The geographical variation is quite pronounced, a distinction is 15 subspecies. When the taps especially the color of the top, which is, in some subspecies overall very white rather gray in the nominate race, which is also the largest varied. In addition, differences show up in length and drawing of the tail. The hens vary considerably in coloration. In some subspecies they are almost monochrome, drawn quite contrasting in others.

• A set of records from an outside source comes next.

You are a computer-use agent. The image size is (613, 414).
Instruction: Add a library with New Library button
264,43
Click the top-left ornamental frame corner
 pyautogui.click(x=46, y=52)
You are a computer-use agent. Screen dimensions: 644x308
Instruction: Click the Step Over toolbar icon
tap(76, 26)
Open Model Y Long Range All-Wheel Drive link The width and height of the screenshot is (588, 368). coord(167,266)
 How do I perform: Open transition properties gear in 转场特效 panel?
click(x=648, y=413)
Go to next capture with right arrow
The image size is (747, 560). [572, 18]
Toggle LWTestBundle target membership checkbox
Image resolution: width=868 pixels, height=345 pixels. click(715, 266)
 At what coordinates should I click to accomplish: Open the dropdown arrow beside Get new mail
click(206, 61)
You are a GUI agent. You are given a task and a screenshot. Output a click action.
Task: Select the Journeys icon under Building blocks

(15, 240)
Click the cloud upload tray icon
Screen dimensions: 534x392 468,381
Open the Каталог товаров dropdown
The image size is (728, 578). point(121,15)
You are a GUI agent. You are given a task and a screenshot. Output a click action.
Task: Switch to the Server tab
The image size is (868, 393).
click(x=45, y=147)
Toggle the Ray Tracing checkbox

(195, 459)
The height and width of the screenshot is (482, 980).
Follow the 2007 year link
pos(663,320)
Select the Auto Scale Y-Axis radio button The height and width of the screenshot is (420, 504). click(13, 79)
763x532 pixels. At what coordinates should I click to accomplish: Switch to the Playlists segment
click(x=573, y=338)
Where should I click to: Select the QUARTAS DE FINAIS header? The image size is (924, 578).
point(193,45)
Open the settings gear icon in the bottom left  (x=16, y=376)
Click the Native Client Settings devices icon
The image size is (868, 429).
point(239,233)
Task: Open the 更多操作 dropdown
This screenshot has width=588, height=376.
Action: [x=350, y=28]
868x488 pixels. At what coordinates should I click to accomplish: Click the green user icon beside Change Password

  • L. l oatesi ( Ogilvie Grant, 1898) - Rakhine State in Myanmar
  • L. L. lineata ( Vigors, 1831) - Southern Myanmar Irrawaddy from south to western Thailand
  • L. l crawfurdi (JE Gray, 1829) - Bago and the northern Tanintharyi Division eastward to northwestern Thailand
  • L. occidentalis n Delacour, 1948 - Northwest of Yunnan and northeastern Myanmar
  • N L. rufipes ( Oates, 1898) - north of Shan State in Myanmar Irrawaddy and Salween between
  • L. n ripponi ( Sharpe, 1902) - south of the Shan State between the Irrawaddy and Salween
  • L. n jonesi Oates, 1903 - southwestern Yunnan, northern and mid- southern Thailand and the Shan State in Myanmar between Salween and Mekong
  • L. n omeiensis Cheng, Chang & Tang, 1964 - Sichuan
  • L. Tan Yao n rongjiangensis Kuang Wu Zhu & Khang, 1982 - Southeastern Guizhou
  • L. n beaulieui Delacour, 1948 - Southeastern Yunnan, northern Laos and northern Vietnam
  • L. n nycthemera (Linnaeus, 1758) - Guangdong and Guangxi, and northern Vietnam
  • L. n whiteheadi ( Ogilvie - Grant, 1899) - Hainan
  • L. n fokiensis Delacour, 1948 - Northwestern Fujian and Zhejiang perhaps
  • L. n berliozi ( Delacour & Jabouille, 1928) - western spur of the Truong Son in Vietnam
  • L. n beli ( oustalet, 1898) - eastern foothills of the Truong Son in Vietnam
  • L. n engelbachi Delacour, 1948 - Bolaven Plateau, Southern Laos
  • L. n lewisi ( Delacour & Jabouille, 1928) - southwestern Cambodia and south-eastern Thailand
  • L. n annamensis ( Ogilvie - Grant, 1906) - Southern Vietnam

Habitat

The silver pheasant settled in China mountain forests, bamboo groves, dense bushland and Farndickichte at altitudes 1500-1800 m. In Vietnam, it is found in tropical rain forests above 900 m as well as in evergreen broad-leaved and pine forests above 1200 m.

System

The systematics of this kind has long been controversial. The area of ​​distribution of the silver pheasant on the east by that of Kalifasans and there are mixed populations, have made as new species in the 19th century to much confusion their descriptions. Both species have been described in a total of 49 taxa and 28 species. Jean Théodore Delacour put them in a revision in 1949 in a super species with two species and 12 subspecies and 15 leucomelanos nycthemera subtypes. On the assignment of three subspecies came in the 1990s to doubt. The subspecies of gray to dark gray Kalifasans have legs and feet and are different from those of the silver pheasant, which have red legs and feet. An exception was previously the three eastern subspecies of L. l Kalifasans oatesi, lineata and crawfurdi, the east of the Irrawaddys occur and in this as in other features already reconciled to the silver pheasant. The feathers of the upper surface are more or less dashed fine white to repeatedly draw a V-shape, the middle tail-feathers pale to white. The feet have a partly reddish to red color as the silver pheasant. A study of mitochondrial DNA showed in 2003 that they the silver pheasant are in fact closer than the Kalifasan and have to be incorporated in the former type. Another result was that probably not all of the subspecies of the Silver Pheasant deserve such a status, as they are rather parts of klinal varying populations that are not genetically different.